There’s contractual language regarding attendance, and “excessive absences are already dealt with, the district has tools to work with employees,” Yordon said.  She noted that Stamford published teacher absence data last year that showed their staff “in the same lane, including the Friday spike.”

“I support the idea of elevating the roles of HR professionals who would have the time, the training, the sensitivity to work with teachers to improve what I don’t think is problematic,” Yordon said. “But our teacher absent rates are within the range of the state.”

9 comments

Rick November 15, 2018 at 2:18 pm

Not for nothing but the crossing guards can’t be much better, police log shows a lot of school crossings by uniform patrol units who most of the time dont like the job as well.

Crossing Guards like teachers have a job and its the city who needs to make our kids get to school and go home safely starting at the door . Maybe another article on who gets paid what and if the police dept gets more money for a school crossing. Who actually pays for crossing guards? I know taxpayers but what budget?

Anne Sullivan November 15, 2018 at 6:32 pm

Does this include days that staff are sent to PD to enhance their instructional abilities, or when they attend meetings in central office? This data should not be included in the absenteeism data.

Joe November 15, 2018 at 6:32 pm

NPS Chief Talent Officer? Huh?

Principals don’t manage their buildings’ teachers?

I really think we’re at the end of the Golden Age of Overpaid Public Education. It’s unsustainable.

Sarah LeMieux November 15, 2018 at 6:59 pm

Anne, the data only includes sick and personal days, not days for professional development or other duties outside the classroom.

Anne Sullivan November 16, 2018 at 6:24 am

Nancy, is there info on the number of staff included in the data? Broken down by school would be extremely helpful.

Scarlet ohara November 16, 2018 at 7:03 am

Its about time this is addressed. Teachers have plenty of time after school to schedule appointments.

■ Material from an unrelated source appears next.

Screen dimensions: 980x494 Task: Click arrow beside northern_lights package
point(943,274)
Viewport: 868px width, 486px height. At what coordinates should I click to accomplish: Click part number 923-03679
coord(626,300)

Also, end this nonsense of banking sick days. We can’t afford this.

Are you serious? November 18, 2018 at 12:33 am

Scarlet are you serious? What doctors take visits at 5:00? Teachers have an obligation to stay until 3:45 at the later schools. These days that’s about when your bus duty ends but you still have to go back to your room and straighten up from that days work and set up for the next day so that things are ready to go. Does anyone look at the fact that stressors may play a part in teachers increase in sick days? Many schools now have students who have extreme challenging behaviors such as hitting, biting, running from the school or classrooms, and it can take an extreme toll on the adults as well as the he students being impacted by this. There are schools where there are kids being secluded and restrained. There are schools who everyday you hear screams of terror and you see kids being hauled off by multiple staff members. This isn’t only at the high school or the middle schools. It is happening in the elementary schools as well. If the district wants info do an anonymous survey and get some answers to your questions.